▸ Problem to solve
Each entry must appear in the answer exactly as it does here.

Records excerpted from a collection:

========================================

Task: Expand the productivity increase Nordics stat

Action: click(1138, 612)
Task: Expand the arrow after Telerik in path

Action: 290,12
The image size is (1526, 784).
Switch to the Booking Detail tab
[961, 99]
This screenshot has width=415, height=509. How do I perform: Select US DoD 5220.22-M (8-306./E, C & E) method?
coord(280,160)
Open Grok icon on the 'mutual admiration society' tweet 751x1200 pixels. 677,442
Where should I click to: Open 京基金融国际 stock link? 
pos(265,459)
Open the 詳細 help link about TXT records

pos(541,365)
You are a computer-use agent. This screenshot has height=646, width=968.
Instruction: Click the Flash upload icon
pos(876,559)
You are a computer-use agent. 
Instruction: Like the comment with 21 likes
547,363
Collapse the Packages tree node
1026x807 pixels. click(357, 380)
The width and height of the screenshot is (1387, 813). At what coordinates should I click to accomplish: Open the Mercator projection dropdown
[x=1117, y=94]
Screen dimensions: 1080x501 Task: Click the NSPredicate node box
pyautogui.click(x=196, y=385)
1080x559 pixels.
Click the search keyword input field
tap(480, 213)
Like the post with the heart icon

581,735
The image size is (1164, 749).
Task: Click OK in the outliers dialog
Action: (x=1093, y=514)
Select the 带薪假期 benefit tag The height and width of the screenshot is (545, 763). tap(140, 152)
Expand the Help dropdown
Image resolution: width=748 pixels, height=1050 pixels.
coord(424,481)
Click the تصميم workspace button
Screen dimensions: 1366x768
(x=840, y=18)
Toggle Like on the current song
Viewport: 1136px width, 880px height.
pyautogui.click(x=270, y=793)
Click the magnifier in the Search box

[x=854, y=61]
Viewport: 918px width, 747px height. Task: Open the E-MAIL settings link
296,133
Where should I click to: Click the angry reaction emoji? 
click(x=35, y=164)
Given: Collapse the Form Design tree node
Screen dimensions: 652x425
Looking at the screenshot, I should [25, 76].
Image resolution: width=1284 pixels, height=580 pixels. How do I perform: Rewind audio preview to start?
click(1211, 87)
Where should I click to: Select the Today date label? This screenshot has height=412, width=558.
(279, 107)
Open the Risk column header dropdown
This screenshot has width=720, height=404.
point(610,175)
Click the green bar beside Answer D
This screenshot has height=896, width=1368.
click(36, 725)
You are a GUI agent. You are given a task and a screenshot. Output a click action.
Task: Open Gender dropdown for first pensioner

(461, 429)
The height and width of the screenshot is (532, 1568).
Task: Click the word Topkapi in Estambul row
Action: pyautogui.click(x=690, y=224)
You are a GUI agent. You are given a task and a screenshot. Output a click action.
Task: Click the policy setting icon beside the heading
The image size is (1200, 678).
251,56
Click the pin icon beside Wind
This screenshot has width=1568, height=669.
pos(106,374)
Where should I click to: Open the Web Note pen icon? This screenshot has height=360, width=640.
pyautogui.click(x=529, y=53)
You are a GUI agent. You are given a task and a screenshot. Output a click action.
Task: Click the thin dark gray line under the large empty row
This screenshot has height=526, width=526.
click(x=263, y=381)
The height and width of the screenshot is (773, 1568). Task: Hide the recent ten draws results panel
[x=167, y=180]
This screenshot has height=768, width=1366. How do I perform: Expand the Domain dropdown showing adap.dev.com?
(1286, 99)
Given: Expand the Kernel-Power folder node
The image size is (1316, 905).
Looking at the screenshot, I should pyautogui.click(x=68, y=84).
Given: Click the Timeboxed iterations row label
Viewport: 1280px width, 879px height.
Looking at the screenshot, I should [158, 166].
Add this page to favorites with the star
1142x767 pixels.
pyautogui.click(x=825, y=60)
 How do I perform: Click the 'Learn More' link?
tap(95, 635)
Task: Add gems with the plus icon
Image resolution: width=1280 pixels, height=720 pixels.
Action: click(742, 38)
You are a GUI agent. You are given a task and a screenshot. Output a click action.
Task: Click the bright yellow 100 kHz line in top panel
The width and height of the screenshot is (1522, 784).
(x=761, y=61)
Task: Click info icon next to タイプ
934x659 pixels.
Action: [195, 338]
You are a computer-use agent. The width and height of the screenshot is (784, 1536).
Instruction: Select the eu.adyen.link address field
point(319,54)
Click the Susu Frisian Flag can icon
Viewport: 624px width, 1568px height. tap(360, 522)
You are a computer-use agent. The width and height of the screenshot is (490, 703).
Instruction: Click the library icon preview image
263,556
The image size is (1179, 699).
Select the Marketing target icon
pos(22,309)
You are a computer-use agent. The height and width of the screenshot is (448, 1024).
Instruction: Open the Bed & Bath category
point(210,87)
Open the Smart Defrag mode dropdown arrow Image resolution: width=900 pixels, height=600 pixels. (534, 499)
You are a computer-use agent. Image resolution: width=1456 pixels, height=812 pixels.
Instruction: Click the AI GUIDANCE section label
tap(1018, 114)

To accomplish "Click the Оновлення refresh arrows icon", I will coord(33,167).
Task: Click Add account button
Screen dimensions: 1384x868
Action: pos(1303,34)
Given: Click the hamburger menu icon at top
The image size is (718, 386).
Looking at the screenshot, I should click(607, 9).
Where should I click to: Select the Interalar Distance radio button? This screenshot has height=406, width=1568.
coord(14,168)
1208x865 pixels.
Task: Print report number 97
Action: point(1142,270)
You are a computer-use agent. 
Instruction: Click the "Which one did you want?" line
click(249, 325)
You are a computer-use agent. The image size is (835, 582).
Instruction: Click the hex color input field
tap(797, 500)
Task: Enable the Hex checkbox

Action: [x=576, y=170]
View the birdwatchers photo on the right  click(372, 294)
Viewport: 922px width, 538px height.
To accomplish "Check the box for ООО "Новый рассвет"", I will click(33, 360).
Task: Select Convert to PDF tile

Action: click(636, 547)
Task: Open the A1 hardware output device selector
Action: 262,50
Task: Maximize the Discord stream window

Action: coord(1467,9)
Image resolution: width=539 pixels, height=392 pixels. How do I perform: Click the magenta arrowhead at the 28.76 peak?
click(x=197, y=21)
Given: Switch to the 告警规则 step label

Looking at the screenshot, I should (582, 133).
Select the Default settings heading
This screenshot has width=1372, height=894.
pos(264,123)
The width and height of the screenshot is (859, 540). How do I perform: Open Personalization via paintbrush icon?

========================================

▸ Your solution
Task: Expand the productivity increase Nordics stat

Action: click(1138, 612)
Task: Expand the arrow after Telerik in path

Action: 290,12
The image size is (1526, 784).
Switch to the Booking Detail tab
[961, 99]
This screenshot has width=415, height=509. How do I perform: Select US DoD 5220.22-M (8-306./E, C & E) method?
coord(280,160)
Open Grok icon on the 'mutual admiration society' tweet 751x1200 pixels. 677,442
Where should I click to: Open 京基金融国际 stock link? 
pos(265,459)
Open the 詳細 help link about TXT records

pos(541,365)
You are a computer-use agent. This screenshot has height=646, width=968.
Instruction: Click the Flash upload icon
pos(876,559)
You are a computer-use agent. 
Instruction: Like the comment with 21 likes
547,363
Collapse the Packages tree node
1026x807 pixels. click(357, 380)
The width and height of the screenshot is (1387, 813). At what coordinates should I click to accomplish: Open the Mercator projection dropdown
[x=1117, y=94]
Screen dimensions: 1080x501 Task: Click the NSPredicate node box
pyautogui.click(x=196, y=385)
1080x559 pixels.
Click the search keyword input field
tap(480, 213)
Like the post with the heart icon

581,735
The image size is (1164, 749).
Task: Click OK in the outliers dialog
Action: (x=1093, y=514)
Select the 带薪假期 benefit tag The height and width of the screenshot is (545, 763). tap(140, 152)
Expand the Help dropdown
Image resolution: width=748 pixels, height=1050 pixels.
coord(424,481)
Click the تصميم workspace button
Screen dimensions: 1366x768
(x=840, y=18)
Toggle Like on the current song
Viewport: 1136px width, 880px height.
pyautogui.click(x=270, y=793)
Click the magnifier in the Search box

[x=854, y=61]
Viewport: 918px width, 747px height. Task: Open the E-MAIL settings link
296,133
Where should I click to: Click the angry reaction emoji? 
click(x=35, y=164)
Given: Collapse the Form Design tree node
Screen dimensions: 652x425
Looking at the screenshot, I should [25, 76].
Image resolution: width=1284 pixels, height=580 pixels. How do I perform: Rewind audio preview to start?
click(1211, 87)
Where should I click to: Select the Today date label? This screenshot has height=412, width=558.
(279, 107)
Open the Risk column header dropdown
This screenshot has width=720, height=404.
point(610,175)
Click the green bar beside Answer D
This screenshot has height=896, width=1368.
click(36, 725)
You are a GUI agent. You are given a task and a screenshot. Output a click action.
Task: Open Gender dropdown for first pensioner

(461, 429)
The height and width of the screenshot is (532, 1568).
Task: Click the word Topkapi in Estambul row
Action: pyautogui.click(x=690, y=224)
You are a GUI agent. You are given a task and a screenshot. Output a click action.
Task: Click the policy setting icon beside the heading
The image size is (1200, 678).
251,56
Click the pin icon beside Wind
This screenshot has width=1568, height=669.
pos(106,374)
Where should I click to: Open the Web Note pen icon? This screenshot has height=360, width=640.
pyautogui.click(x=529, y=53)
You are a GUI agent. You are given a task and a screenshot. Output a click action.
Task: Click the thin dark gray line under the large empty row
This screenshot has height=526, width=526.
click(x=263, y=381)
The height and width of the screenshot is (773, 1568). Task: Hide the recent ten draws results panel
[x=167, y=180]
This screenshot has height=768, width=1366. How do I perform: Expand the Domain dropdown showing adap.dev.com?
(1286, 99)
Given: Expand the Kernel-Power folder node
The image size is (1316, 905).
Looking at the screenshot, I should pyautogui.click(x=68, y=84).
Given: Click the Timeboxed iterations row label
Viewport: 1280px width, 879px height.
Looking at the screenshot, I should [158, 166].
Add this page to favorites with the star
1142x767 pixels.
pyautogui.click(x=825, y=60)
 How do I perform: Click the 'Learn More' link?
tap(95, 635)
Task: Add gems with the plus icon
Image resolution: width=1280 pixels, height=720 pixels.
Action: click(742, 38)
You are a GUI agent. You are given a task and a screenshot. Output a click action.
Task: Click the bright yellow 100 kHz line in top panel
The width and height of the screenshot is (1522, 784).
(x=761, y=61)
Task: Click info icon next to タイプ
934x659 pixels.
Action: [195, 338]
You are a computer-use agent. The width and height of the screenshot is (784, 1536).
Instruction: Select the eu.adyen.link address field
point(319,54)
Click the Susu Frisian Flag can icon
Viewport: 624px width, 1568px height. tap(360, 522)
You are a computer-use agent. The width and height of the screenshot is (490, 703).
Instruction: Click the library icon preview image
263,556
The image size is (1179, 699).
Select the Marketing target icon
pos(22,309)
You are a computer-use agent. The height and width of the screenshot is (448, 1024).
Instruction: Open the Bed & Bath category
point(210,87)
Open the Smart Defrag mode dropdown arrow Image resolution: width=900 pixels, height=600 pixels. (534, 499)
You are a computer-use agent. Image resolution: width=1456 pixels, height=812 pixels.
Instruction: Click the AI GUIDANCE section label
tap(1018, 114)

To accomplish "Click the Оновлення refresh arrows icon", I will coord(33,167).
Task: Click Add account button
Screen dimensions: 1384x868
Action: pos(1303,34)
Given: Click the hamburger menu icon at top
The image size is (718, 386).
Looking at the screenshot, I should click(607, 9).
Where should I click to: Select the Interalar Distance radio button? This screenshot has height=406, width=1568.
coord(14,168)
1208x865 pixels.
Task: Print report number 97
Action: point(1142,270)
You are a computer-use agent. 
Instruction: Click the "Which one did you want?" line
click(249, 325)
You are a computer-use agent. The image size is (835, 582).
Instruction: Click the hex color input field
tap(797, 500)
Task: Enable the Hex checkbox

Action: [x=576, y=170]
View the birdwatchers photo on the right  click(372, 294)
Viewport: 922px width, 538px height.
To accomplish "Check the box for ООО "Новый рассвет"", I will click(33, 360).
Task: Select Convert to PDF tile

Action: click(636, 547)
Task: Open the A1 hardware output device selector
Action: 262,50
Task: Maximize the Discord stream window

Action: coord(1467,9)
Image resolution: width=539 pixels, height=392 pixels. How do I perform: Click the magenta arrowhead at the 28.76 peak?
click(x=197, y=21)
Given: Switch to the 告警规则 step label

Looking at the screenshot, I should (582, 133).
Select the Default settings heading
This screenshot has width=1372, height=894.
pos(264,123)
The width and height of the screenshot is (859, 540). How do I perform: Open Personalization via paintbrush icon?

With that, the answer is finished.